Lord of the Flies
by Matt Stoller, Thu Apr 06, 2006 at 04:35:53 PM EDT
Without Tom Delay, the House Republican leadership is collapsing. According to Congress Daily [sub], the House Budget Committee and Appropriations Committee are tussling over emergency disaster aid.
House Appropriations Chairman Lewis is opposing the FY07 budget resolution because of a proposal to cap emergency disaster aid, and he is whipping members of his panel to do the same, creating a headache for his party's leaders. GOP leaders already face defections from 10 to 15 moderates because of what they consider insufficient discretionary spending levels. Additionally, a handful of conservatives might defect, leaving leaders well short of votes in a chamber divided 231-202. House Majority Leader Boehner would not commit today to a vote before next week's Easter recess. "We are working hard to get a budget," he said. "We're working with members on all sides of this issue and trying to come to an agreement."

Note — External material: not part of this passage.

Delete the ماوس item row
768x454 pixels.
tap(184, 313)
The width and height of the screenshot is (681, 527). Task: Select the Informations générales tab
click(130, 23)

The fight is pitting moderates against conservatives, and it has escalated into a Committee turf war, with the Appropriations Committee fighting the Budget Committee. Moderates and conservatives are threatening to defect from a final vote, and Pelosi's caucus isn't allowing the House leadership any room.
There were always tensions within the Republican party. Without Delay and his soothing stream of money, the carrot for cooperation is gone. Meanwhile, the movement conservatives are agitating for spending cuts, because they are freed from the constraints that Delay's machine was putting on them and they are running as fast as they can from their conservative failed President. This is breaking party discipline, the machine is coming unglued. Right now, Republicans are working together out of habit and fear of the Democrats, but it's not clear how long that's going to last.
With all the major players in the conservative movement protecting themselves or in weakened positions, the Republican Party is operating blind, with members acting independently and aggressively against each other. They are even starting to work against each other openly, which has previously been the province of the Democratic Party.
This is a very good thing. It helps create a better narrative for Democrats in 2006, but it also allows Republicans to have a much needed debate about where their party is going. A healthy Republican Party is critical for our democracy. Right now, it is full of malignant corruption. The removal of the leadership class will hopefully allow new and more honest and progressive voices a place.